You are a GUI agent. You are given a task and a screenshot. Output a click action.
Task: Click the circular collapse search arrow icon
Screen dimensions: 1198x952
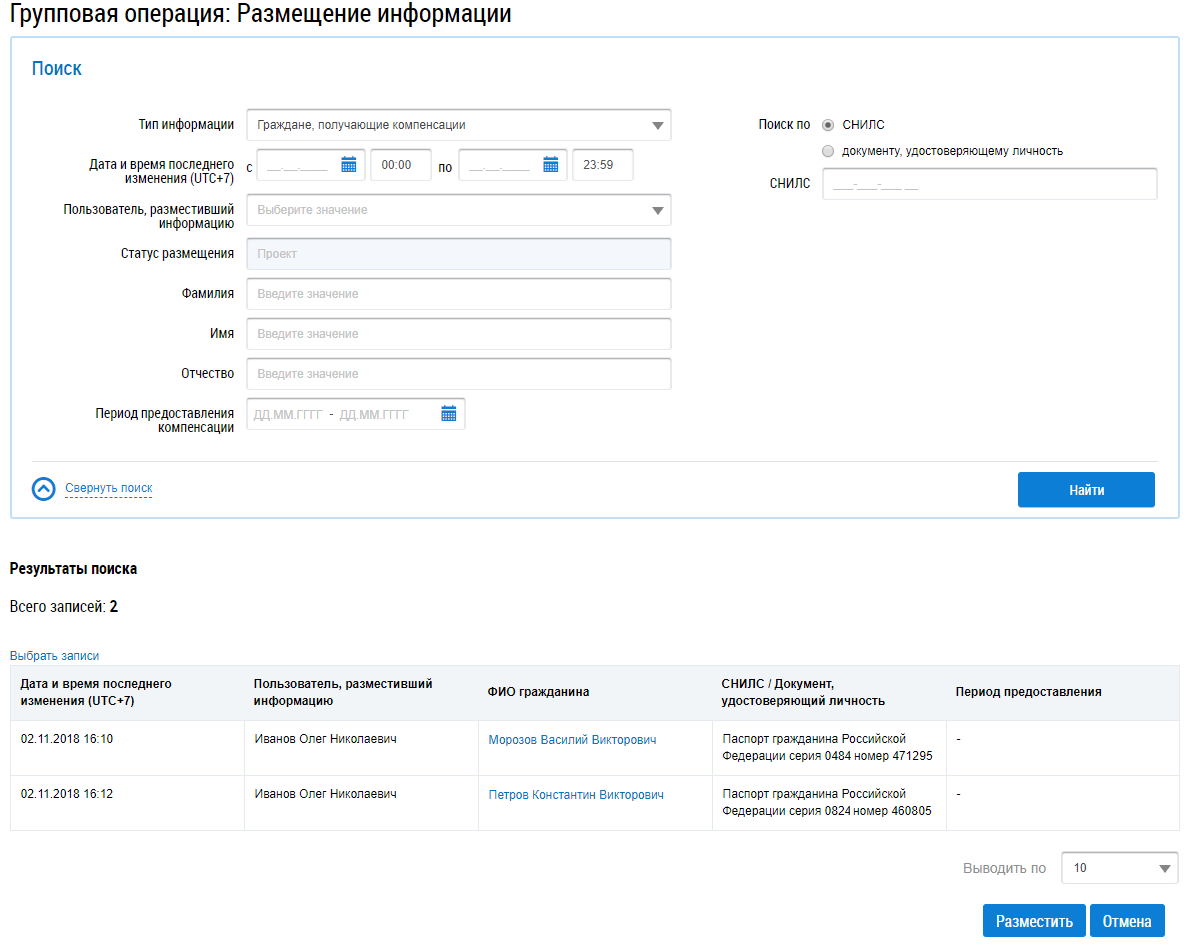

━━━━━━━━

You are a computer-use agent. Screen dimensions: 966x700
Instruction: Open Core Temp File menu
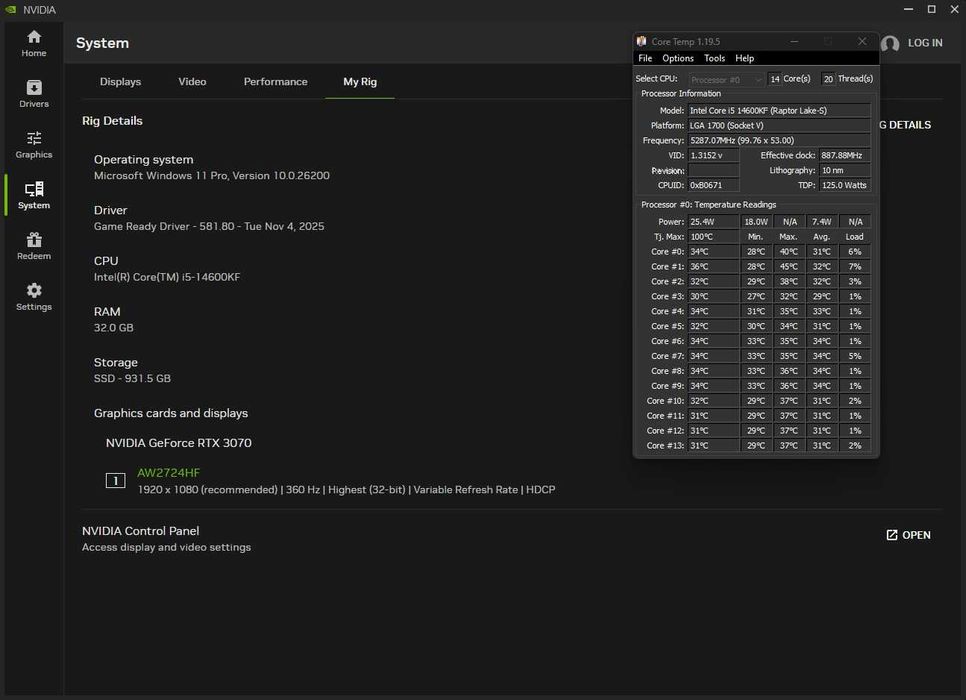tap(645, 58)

━━━━━━━━

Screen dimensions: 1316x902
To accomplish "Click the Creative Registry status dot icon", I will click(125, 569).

━━━━━━━━

Required work:
The word "icon" may appear on some lines of these records; state how many such lines there are, and nothing else.

Written answer:
2